There can be a huge difference in competency between an agency owner and the execution staff. Don’t hire just based on the thought leaders that happen to be in your networking group. 

Or, for that matter, if you get a referral. Keep in mind that people rarely like to admit they made a bad hire. So try to read between the lines on how enthusiastic that referral is. 

Solution:

Scope out the staff carefully and get more bids before signing. It’s okay to ask to meet the team that will actually be working on your account before you sign a contract. Don’t be shy and ask about agency staff turnover. 

Turnover happens a lot at agencies. The team you signed the contract for might switch around. You don’t want to be catching up new staff on your brand every quarter. Include a clause in your contract that you can break it if the core team assigned to your account changes.

And yes, I’ve seen agencies charge clients extra hours every time they had to onboard a different staff member. You shouldn’t pay the price for their staff turnover. 

Outside the box idea to prevent the outsourced marketing mistakes

Hire an agency to do an initial vetting of the agency you’re considering. I do it all the time. If our program isn’t a fit, I am happy to consult to review proposals and translate marketing BS into plain English. I want to facilitate good fit client-agency relationships. So if I’m not in the running for the project, then you can trust that I have a pretty unbiased opinion. 
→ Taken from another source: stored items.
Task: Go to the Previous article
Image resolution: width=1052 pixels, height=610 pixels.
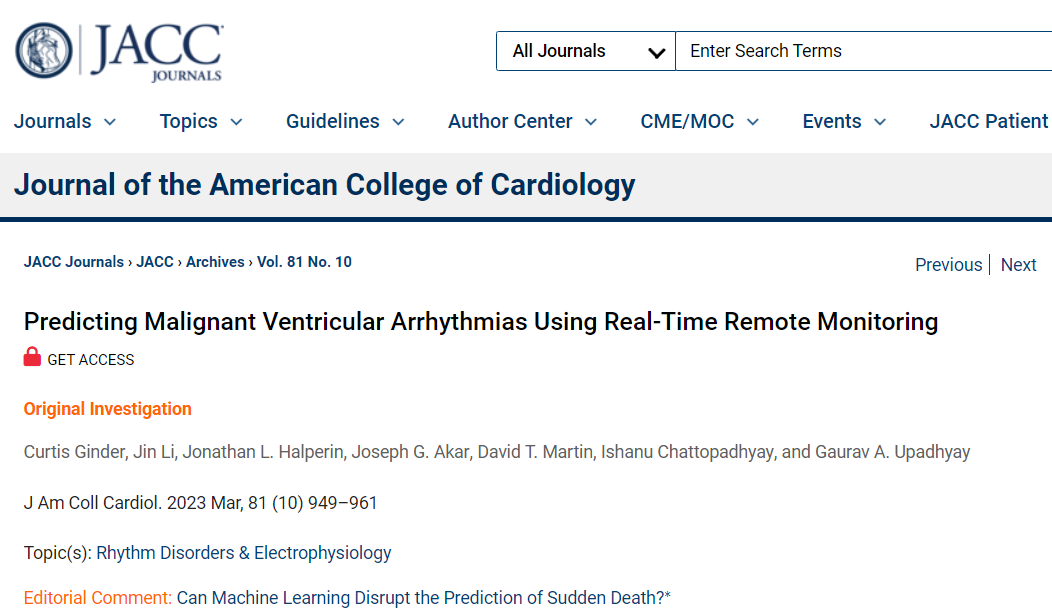Action: coord(949,265)
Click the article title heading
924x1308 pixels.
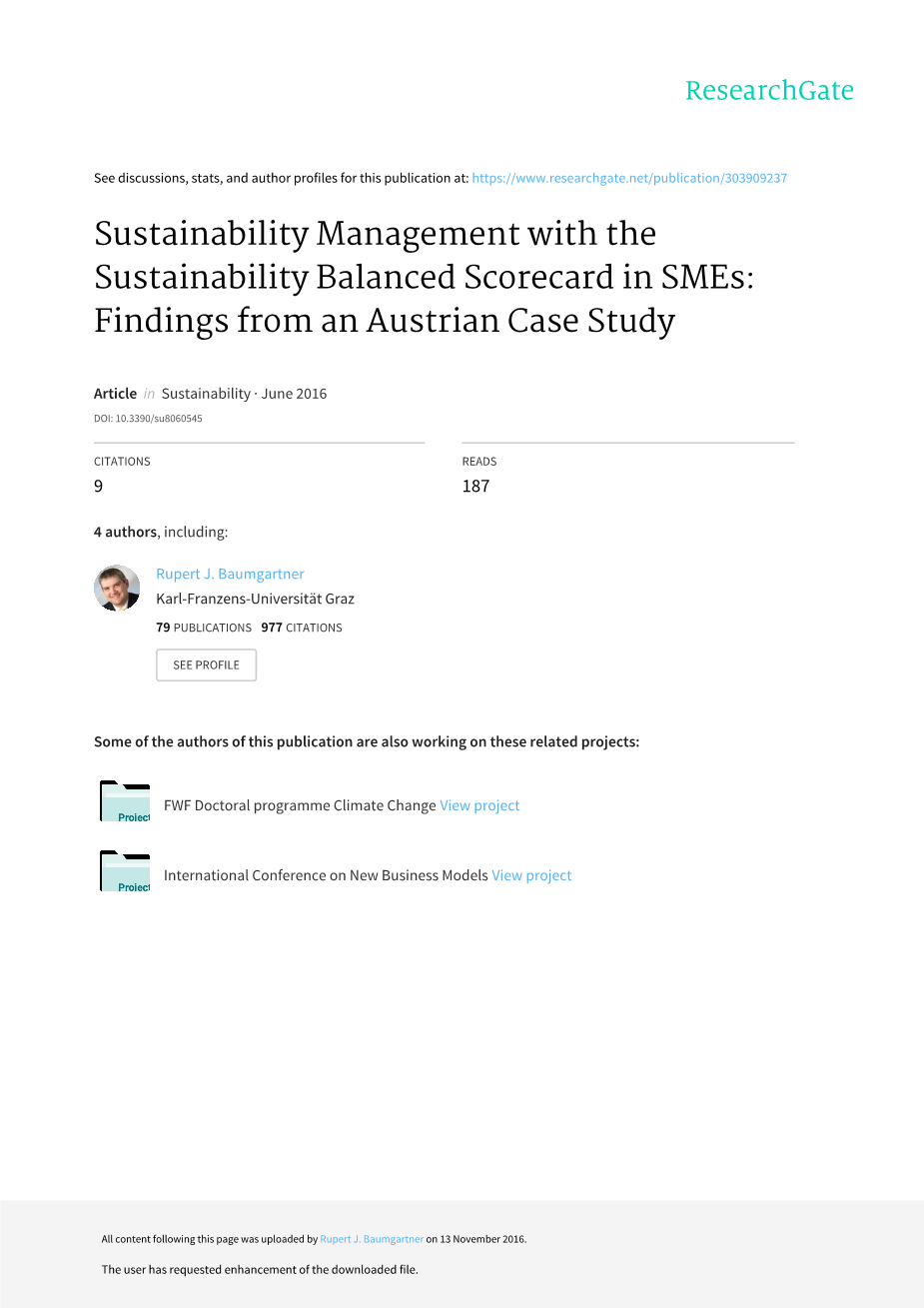tap(424, 277)
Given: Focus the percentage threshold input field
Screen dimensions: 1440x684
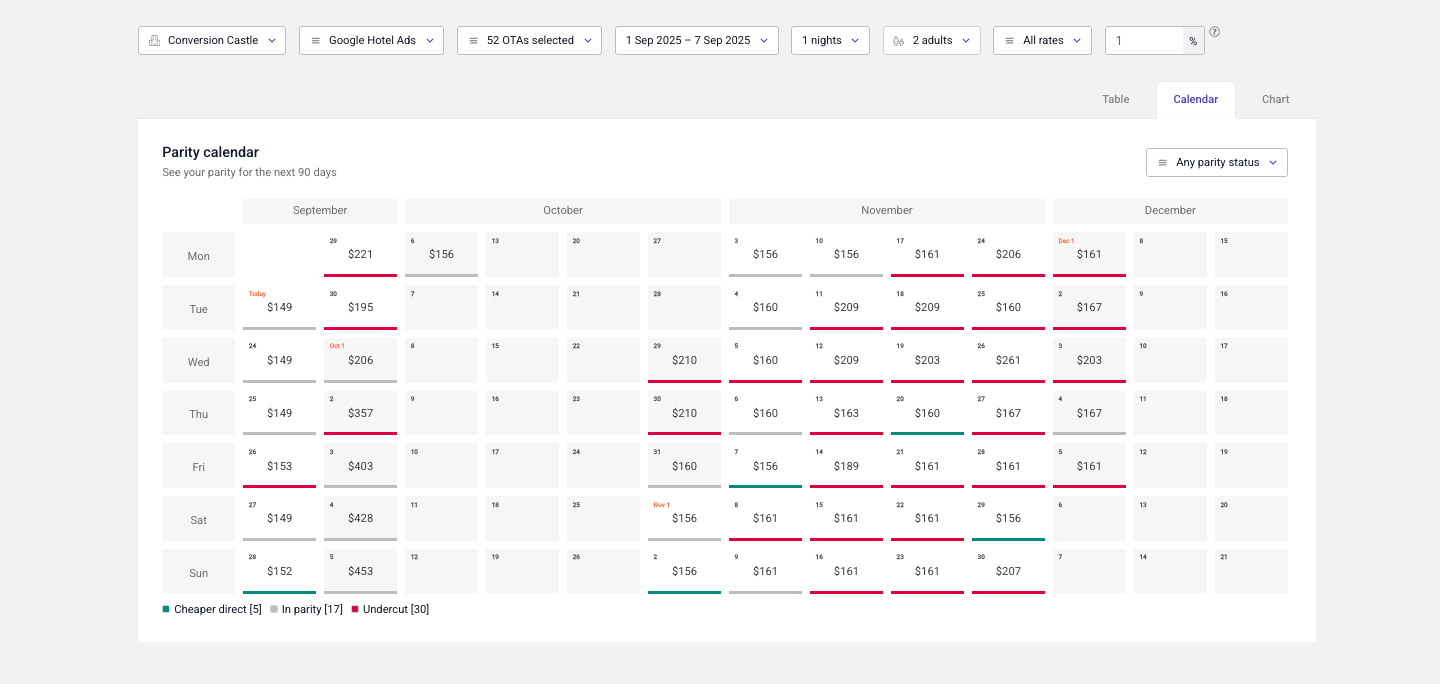Looking at the screenshot, I should point(1144,41).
It might feel weird at first to even consider doing this, but it could help mitigate mistakes that are much more costly. 

The same goes for specialists you have a gut feeling about. Don’t hesitate to hire another specialist to do a review. I absolutely found this annoying when I ran a full stack agency, but I respect it. Be up front about it and give it a try. It’s not for everyone, but worth considering.